Like Newman, Friedman found that his joke songs overshadowed his weightier creations, so in 1999, Friedman released Pearls in the Snow, a tribute album to himself, featuring friends such as Lyle Lovett and Willie Nelson. That album put the focus on Kinky the serious social commentator, but with this updated, revamped version (which steals its name from Friedman’s gubernatorial campaign slogan), balance is restored to reflect Kinky’s penchant for politically incorrect stand-up comedy with a guitar.

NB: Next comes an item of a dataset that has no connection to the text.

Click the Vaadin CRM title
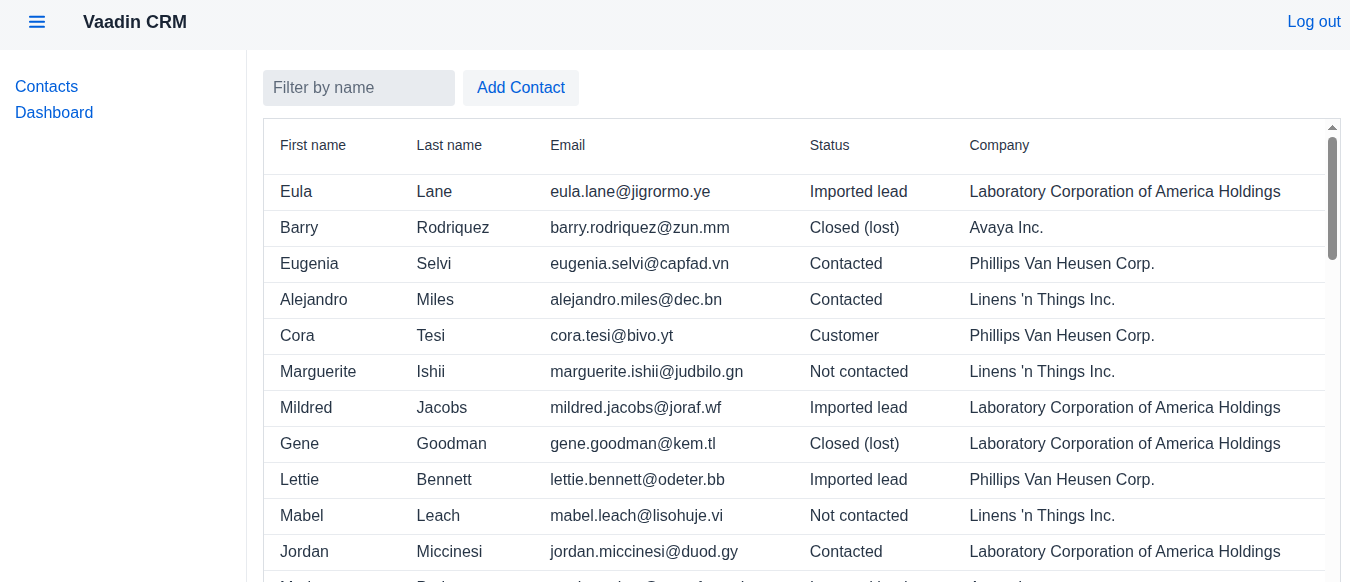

Because Kinky was a dustbowl-dry, hopelessly monotoned singer, it’s almost inevitable that these covers will be improvements on his original recordings. Kevin Fowler puts across the ridiculously dated chauvinism of “Get Your Biscuits in the Oven (and Your Buns in the Bed)” with a just-kidding wink, while Nelson brings an effortless elegance to “Ride ’Em Jewboy.” “Sold American,” Friedman’s finest taking-inventory-of-America song, gets an appropriately elegiac treatment from Lyle Lovett, while the fearless Todd Snider lets it rip on “They Ain’t Making Jews” with a reckless rockabilly gallop and a perfect sense of comic timing.

Snider is the one performer on Why the Hell Not who acknowledges the album’s raison d’etre: to prop up Friedman’s bid for the governor’s mansion. As Snider battles the song’s bigoted lout, he sings: “If there’s one thing I can’t abide it’s an ethnocentric racist/and we ain’t gonna let people talk like that now that Kinky’s in charge of Texas.” Wishful thinking, sure, but you could say the same thing about Friedman’s entire career.



STEADY AS SHE GOES


It’s getting pretty damn hard to ignore the Hold Steady. And it’s about to get harder with the release of Boys and Girls in America, their third album in as many years. The Brooklyn-based band’s post-punk-informed rock is just that damn good.

Let’s start with the obvious: Front man Craig Finn is one of the finest lyricists America currently has to offer the world, even if he is a pretty piss-poor singer. Actually, to call him a singer seems unfair to most singers since he sounds a lot more like Elvis Costello might after gargling with asbestos. Still, his half-sung/half-shouted lyrics play out with a clarity that probably confounds indie rock. Consider “Charlemagne in Sweatpants,” a song off the Hold Steady’s last album, Separation Sunday: “It’s not like she’s enslaved/It’s more like she’s enthralled/She don’t need it, but she likes it.” The term “concept album” was pretty much coined to describe this kind of work, except that Separation offers no grandiose intergalactic themes. It’s just about a broken soul called Hallelujah (or Holly).

Holly pops up again in Boys and Girls, but Finn’s fictional muse — who also appeared on the band’s first album — is used sparingly here. Instead of a concept album, we get a record conceptually bound by themes of drug abuse and loss, wrapped up in infectious musicianship that packs hair-metal guitars, Elton-John pianos, and even some strings and organs into the mix. And, of course, you get Finn’s lyrics, like on suicide ditty “Stuck Between Stations”: “There was that night that we thought that John Berryman could fly/But he didn’t, so he died.”

At the exponential rate that Hold Steady albums are improving upon their predecessors, it’s entirely possible that, by the end of the decade, they might be marketed as the sonic equivalent to crack.